> EXERCISE DESCRIPTION: Each record must be reproduced exactly as it is shown.

****

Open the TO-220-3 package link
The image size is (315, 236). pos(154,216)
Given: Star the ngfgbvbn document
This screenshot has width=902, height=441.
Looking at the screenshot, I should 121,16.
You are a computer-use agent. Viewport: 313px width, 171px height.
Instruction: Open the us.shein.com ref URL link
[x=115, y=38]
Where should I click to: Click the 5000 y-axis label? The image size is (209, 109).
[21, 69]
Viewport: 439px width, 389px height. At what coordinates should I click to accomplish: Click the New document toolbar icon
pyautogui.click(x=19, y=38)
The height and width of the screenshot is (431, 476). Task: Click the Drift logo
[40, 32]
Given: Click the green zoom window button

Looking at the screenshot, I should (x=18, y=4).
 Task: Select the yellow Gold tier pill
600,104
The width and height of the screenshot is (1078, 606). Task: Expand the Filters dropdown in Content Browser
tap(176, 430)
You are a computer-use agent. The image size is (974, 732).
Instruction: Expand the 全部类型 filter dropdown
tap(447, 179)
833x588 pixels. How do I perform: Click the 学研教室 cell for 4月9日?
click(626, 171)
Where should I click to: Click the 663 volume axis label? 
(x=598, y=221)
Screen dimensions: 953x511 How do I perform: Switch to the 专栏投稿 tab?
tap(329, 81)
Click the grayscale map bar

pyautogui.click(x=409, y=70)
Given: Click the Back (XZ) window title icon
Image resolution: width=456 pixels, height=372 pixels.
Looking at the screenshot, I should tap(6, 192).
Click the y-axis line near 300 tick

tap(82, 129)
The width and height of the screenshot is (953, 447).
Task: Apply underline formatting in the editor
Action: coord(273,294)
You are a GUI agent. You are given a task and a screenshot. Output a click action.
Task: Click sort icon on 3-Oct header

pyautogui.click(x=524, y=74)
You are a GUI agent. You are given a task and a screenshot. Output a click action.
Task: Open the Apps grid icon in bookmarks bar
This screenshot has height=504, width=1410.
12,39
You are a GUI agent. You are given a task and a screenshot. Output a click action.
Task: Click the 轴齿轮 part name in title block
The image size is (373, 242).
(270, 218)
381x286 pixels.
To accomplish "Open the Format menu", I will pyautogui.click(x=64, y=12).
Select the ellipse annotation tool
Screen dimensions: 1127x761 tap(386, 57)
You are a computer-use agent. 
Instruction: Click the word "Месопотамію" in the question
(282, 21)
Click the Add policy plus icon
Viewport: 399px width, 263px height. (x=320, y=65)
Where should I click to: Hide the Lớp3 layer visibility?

****

> TASK SOLUTION:
Open the TO-220-3 package link
The image size is (315, 236). pos(154,216)
Given: Star the ngfgbvbn document
This screenshot has width=902, height=441.
Looking at the screenshot, I should 121,16.
You are a computer-use agent. Viewport: 313px width, 171px height.
Instruction: Open the us.shein.com ref URL link
[x=115, y=38]
Where should I click to: Click the 5000 y-axis label? The image size is (209, 109).
[21, 69]
Viewport: 439px width, 389px height. At what coordinates should I click to accomplish: Click the New document toolbar icon
pyautogui.click(x=19, y=38)
The height and width of the screenshot is (431, 476). Task: Click the Drift logo
[40, 32]
Given: Click the green zoom window button

Looking at the screenshot, I should (x=18, y=4).
 Task: Select the yellow Gold tier pill
600,104
The width and height of the screenshot is (1078, 606). Task: Expand the Filters dropdown in Content Browser
tap(176, 430)
You are a computer-use agent. The image size is (974, 732).
Instruction: Expand the 全部类型 filter dropdown
tap(447, 179)
833x588 pixels. How do I perform: Click the 学研教室 cell for 4月9日?
click(626, 171)
Where should I click to: Click the 663 volume axis label? 
(x=598, y=221)
Screen dimensions: 953x511 How do I perform: Switch to the 专栏投稿 tab?
tap(329, 81)
Click the grayscale map bar

pyautogui.click(x=409, y=70)
Given: Click the Back (XZ) window title icon
Image resolution: width=456 pixels, height=372 pixels.
Looking at the screenshot, I should tap(6, 192).
Click the y-axis line near 300 tick

tap(82, 129)
The width and height of the screenshot is (953, 447).
Task: Apply underline formatting in the editor
Action: coord(273,294)
You are a GUI agent. You are given a task and a screenshot. Output a click action.
Task: Click sort icon on 3-Oct header

pyautogui.click(x=524, y=74)
You are a GUI agent. You are given a task and a screenshot. Output a click action.
Task: Open the Apps grid icon in bookmarks bar
This screenshot has height=504, width=1410.
12,39
You are a GUI agent. You are given a task and a screenshot. Output a click action.
Task: Click the 轴齿轮 part name in title block
The image size is (373, 242).
(270, 218)
381x286 pixels.
To accomplish "Open the Format menu", I will pyautogui.click(x=64, y=12).
Select the ellipse annotation tool
Screen dimensions: 1127x761 tap(386, 57)
You are a computer-use agent. 
Instruction: Click the word "Месопотамію" in the question
(282, 21)
Click the Add policy plus icon
Viewport: 399px width, 263px height. (x=320, y=65)
Where should I click to: Hide the Lớp3 layer visibility?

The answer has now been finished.